— Supplied information —
○ ○ ○ ○
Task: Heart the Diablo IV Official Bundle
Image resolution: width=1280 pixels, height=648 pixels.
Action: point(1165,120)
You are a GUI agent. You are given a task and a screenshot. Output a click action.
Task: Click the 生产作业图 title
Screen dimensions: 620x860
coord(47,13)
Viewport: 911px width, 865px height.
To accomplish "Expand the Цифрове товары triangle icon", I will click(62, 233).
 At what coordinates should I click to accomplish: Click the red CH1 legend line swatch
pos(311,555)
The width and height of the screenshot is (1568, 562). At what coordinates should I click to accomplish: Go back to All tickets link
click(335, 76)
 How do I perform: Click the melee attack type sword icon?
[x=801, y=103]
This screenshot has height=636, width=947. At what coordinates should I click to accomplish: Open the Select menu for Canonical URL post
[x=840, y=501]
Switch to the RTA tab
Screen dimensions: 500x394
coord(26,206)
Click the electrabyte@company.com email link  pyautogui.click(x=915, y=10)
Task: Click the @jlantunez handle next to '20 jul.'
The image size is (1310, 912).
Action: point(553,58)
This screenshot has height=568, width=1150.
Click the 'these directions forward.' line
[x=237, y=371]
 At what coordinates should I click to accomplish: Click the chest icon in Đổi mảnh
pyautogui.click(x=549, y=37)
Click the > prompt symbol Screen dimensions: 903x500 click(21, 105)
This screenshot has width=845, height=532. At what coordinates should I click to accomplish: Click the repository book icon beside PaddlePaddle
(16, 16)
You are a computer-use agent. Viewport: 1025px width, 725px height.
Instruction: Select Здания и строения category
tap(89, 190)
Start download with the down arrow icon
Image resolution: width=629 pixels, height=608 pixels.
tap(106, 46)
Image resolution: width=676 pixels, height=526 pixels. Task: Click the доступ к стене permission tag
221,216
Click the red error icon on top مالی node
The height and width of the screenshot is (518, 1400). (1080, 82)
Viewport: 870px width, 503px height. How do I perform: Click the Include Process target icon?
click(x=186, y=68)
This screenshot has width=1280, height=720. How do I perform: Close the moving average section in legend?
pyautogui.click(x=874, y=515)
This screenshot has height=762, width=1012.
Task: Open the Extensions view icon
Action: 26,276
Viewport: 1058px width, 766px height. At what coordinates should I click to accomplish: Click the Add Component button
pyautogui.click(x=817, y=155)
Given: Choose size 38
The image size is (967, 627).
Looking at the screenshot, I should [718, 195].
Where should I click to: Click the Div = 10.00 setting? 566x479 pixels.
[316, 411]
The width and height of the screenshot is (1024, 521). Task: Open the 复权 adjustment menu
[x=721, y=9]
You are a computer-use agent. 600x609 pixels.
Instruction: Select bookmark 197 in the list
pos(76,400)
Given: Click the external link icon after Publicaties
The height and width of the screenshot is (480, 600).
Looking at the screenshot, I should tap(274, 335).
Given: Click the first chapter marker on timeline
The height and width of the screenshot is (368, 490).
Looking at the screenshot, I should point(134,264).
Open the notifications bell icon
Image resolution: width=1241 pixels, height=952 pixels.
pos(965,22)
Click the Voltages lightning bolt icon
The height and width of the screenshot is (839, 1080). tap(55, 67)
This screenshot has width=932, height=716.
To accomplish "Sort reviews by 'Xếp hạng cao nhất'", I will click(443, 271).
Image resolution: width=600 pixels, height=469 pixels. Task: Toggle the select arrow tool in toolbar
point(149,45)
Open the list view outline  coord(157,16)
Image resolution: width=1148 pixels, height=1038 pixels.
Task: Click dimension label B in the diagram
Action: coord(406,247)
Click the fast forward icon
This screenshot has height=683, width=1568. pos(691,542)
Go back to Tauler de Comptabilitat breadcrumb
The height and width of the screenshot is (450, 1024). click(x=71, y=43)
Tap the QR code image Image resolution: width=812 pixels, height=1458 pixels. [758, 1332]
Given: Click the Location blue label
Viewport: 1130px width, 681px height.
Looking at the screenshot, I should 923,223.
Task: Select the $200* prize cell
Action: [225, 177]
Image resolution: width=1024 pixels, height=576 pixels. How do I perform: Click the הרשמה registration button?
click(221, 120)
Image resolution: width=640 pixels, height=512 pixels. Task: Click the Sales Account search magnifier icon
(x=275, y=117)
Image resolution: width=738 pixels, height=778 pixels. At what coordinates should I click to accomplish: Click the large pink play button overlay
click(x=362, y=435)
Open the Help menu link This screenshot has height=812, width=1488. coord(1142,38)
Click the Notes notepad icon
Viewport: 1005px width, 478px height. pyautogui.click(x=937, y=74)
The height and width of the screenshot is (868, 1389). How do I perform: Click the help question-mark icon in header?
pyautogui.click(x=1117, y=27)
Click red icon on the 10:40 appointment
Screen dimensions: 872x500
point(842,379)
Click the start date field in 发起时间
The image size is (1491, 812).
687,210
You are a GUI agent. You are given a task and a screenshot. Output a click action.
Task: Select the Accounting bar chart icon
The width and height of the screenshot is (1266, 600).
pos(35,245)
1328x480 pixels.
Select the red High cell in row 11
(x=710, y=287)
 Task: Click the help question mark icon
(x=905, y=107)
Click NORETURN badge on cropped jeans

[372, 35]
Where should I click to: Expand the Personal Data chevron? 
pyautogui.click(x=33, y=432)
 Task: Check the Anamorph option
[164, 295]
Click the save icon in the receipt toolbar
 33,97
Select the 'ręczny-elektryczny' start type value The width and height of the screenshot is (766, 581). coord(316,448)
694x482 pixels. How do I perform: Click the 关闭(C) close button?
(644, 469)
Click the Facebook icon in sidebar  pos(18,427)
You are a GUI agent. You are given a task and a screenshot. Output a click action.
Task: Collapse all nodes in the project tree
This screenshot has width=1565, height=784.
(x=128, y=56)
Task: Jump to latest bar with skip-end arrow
○ ○ ○ ○
— Instructions for the task —
Please copy out the data above exactly.

— Exercise solution —
Task: Heart the Diablo IV Official Bundle
Image resolution: width=1280 pixels, height=648 pixels.
Action: point(1165,120)
You are a GUI agent. You are given a task and a screenshot. Output a click action.
Task: Click the 生产作业图 title
Screen dimensions: 620x860
coord(47,13)
Viewport: 911px width, 865px height.
To accomplish "Expand the Цифрове товары triangle icon", I will click(62, 233).
 At what coordinates should I click to accomplish: Click the red CH1 legend line swatch
pos(311,555)
The width and height of the screenshot is (1568, 562). At what coordinates should I click to accomplish: Go back to All tickets link
click(335, 76)
 How do I perform: Click the melee attack type sword icon?
[x=801, y=103]
This screenshot has height=636, width=947. At what coordinates should I click to accomplish: Open the Select menu for Canonical URL post
[x=840, y=501]
Switch to the RTA tab
Screen dimensions: 500x394
coord(26,206)
Click the electrabyte@company.com email link  pyautogui.click(x=915, y=10)
Task: Click the @jlantunez handle next to '20 jul.'
The image size is (1310, 912).
Action: point(553,58)
This screenshot has height=568, width=1150.
Click the 'these directions forward.' line
[x=237, y=371]
 At what coordinates should I click to accomplish: Click the chest icon in Đổi mảnh
pyautogui.click(x=549, y=37)
Click the > prompt symbol Screen dimensions: 903x500 click(21, 105)
This screenshot has width=845, height=532. At what coordinates should I click to accomplish: Click the repository book icon beside PaddlePaddle
(16, 16)
You are a computer-use agent. Viewport: 1025px width, 725px height.
Instruction: Select Здания и строения category
tap(89, 190)
Start download with the down arrow icon
Image resolution: width=629 pixels, height=608 pixels.
tap(106, 46)
Image resolution: width=676 pixels, height=526 pixels. Task: Click the доступ к стене permission tag
221,216
Click the red error icon on top مالی node
The height and width of the screenshot is (518, 1400). (1080, 82)
Viewport: 870px width, 503px height. How do I perform: Click the Include Process target icon?
click(x=186, y=68)
This screenshot has width=1280, height=720. How do I perform: Close the moving average section in legend?
pyautogui.click(x=874, y=515)
This screenshot has height=762, width=1012.
Task: Open the Extensions view icon
Action: 26,276
Viewport: 1058px width, 766px height. At what coordinates should I click to accomplish: Click the Add Component button
pyautogui.click(x=817, y=155)
Given: Choose size 38
The image size is (967, 627).
Looking at the screenshot, I should [718, 195].
Where should I click to: Click the Div = 10.00 setting? 566x479 pixels.
[316, 411]
The width and height of the screenshot is (1024, 521). Task: Open the 复权 adjustment menu
[x=721, y=9]
You are a computer-use agent. 600x609 pixels.
Instruction: Select bookmark 197 in the list
pos(76,400)
Given: Click the external link icon after Publicaties
The height and width of the screenshot is (480, 600).
Looking at the screenshot, I should tap(274, 335).
Given: Click the first chapter marker on timeline
The height and width of the screenshot is (368, 490).
Looking at the screenshot, I should point(134,264).
Open the notifications bell icon
Image resolution: width=1241 pixels, height=952 pixels.
pos(965,22)
Click the Voltages lightning bolt icon
The height and width of the screenshot is (839, 1080). tap(55, 67)
This screenshot has width=932, height=716.
To accomplish "Sort reviews by 'Xếp hạng cao nhất'", I will click(443, 271).
Image resolution: width=600 pixels, height=469 pixels. Task: Toggle the select arrow tool in toolbar
point(149,45)
Open the list view outline  coord(157,16)
Image resolution: width=1148 pixels, height=1038 pixels.
Task: Click dimension label B in the diagram
Action: coord(406,247)
Click the fast forward icon
This screenshot has height=683, width=1568. pos(691,542)
Go back to Tauler de Comptabilitat breadcrumb
The height and width of the screenshot is (450, 1024). click(x=71, y=43)
Tap the QR code image Image resolution: width=812 pixels, height=1458 pixels. [758, 1332]
Given: Click the Location blue label
Viewport: 1130px width, 681px height.
Looking at the screenshot, I should 923,223.
Task: Select the $200* prize cell
Action: [225, 177]
Image resolution: width=1024 pixels, height=576 pixels. How do I perform: Click the הרשמה registration button?
click(221, 120)
Image resolution: width=640 pixels, height=512 pixels. Task: Click the Sales Account search magnifier icon
(x=275, y=117)
Image resolution: width=738 pixels, height=778 pixels. At what coordinates should I click to accomplish: Click the large pink play button overlay
click(x=362, y=435)
Open the Help menu link This screenshot has height=812, width=1488. coord(1142,38)
Click the Notes notepad icon
Viewport: 1005px width, 478px height. pyautogui.click(x=937, y=74)
The height and width of the screenshot is (868, 1389). How do I perform: Click the help question-mark icon in header?
pyautogui.click(x=1117, y=27)
Click red icon on the 10:40 appointment
Screen dimensions: 872x500
point(842,379)
Click the start date field in 发起时间
The image size is (1491, 812).
687,210
You are a GUI agent. You are given a task and a screenshot. Output a click action.
Task: Select the Accounting bar chart icon
The width and height of the screenshot is (1266, 600).
pos(35,245)
1328x480 pixels.
Select the red High cell in row 11
(x=710, y=287)
 Task: Click the help question mark icon
(x=905, y=107)
Click NORETURN badge on cropped jeans

[372, 35]
Where should I click to: Expand the Personal Data chevron? 
pyautogui.click(x=33, y=432)
 Task: Check the Anamorph option
[164, 295]
Click the save icon in the receipt toolbar
 33,97
Select the 'ręczny-elektryczny' start type value The width and height of the screenshot is (766, 581). coord(316,448)
694x482 pixels. How do I perform: Click the 关闭(C) close button?
(644, 469)
Click the Facebook icon in sidebar  pos(18,427)
You are a GUI agent. You are given a task and a screenshot. Output a click action.
Task: Collapse all nodes in the project tree
This screenshot has width=1565, height=784.
(x=128, y=56)
Task: Jump to latest bar with skip-end arrow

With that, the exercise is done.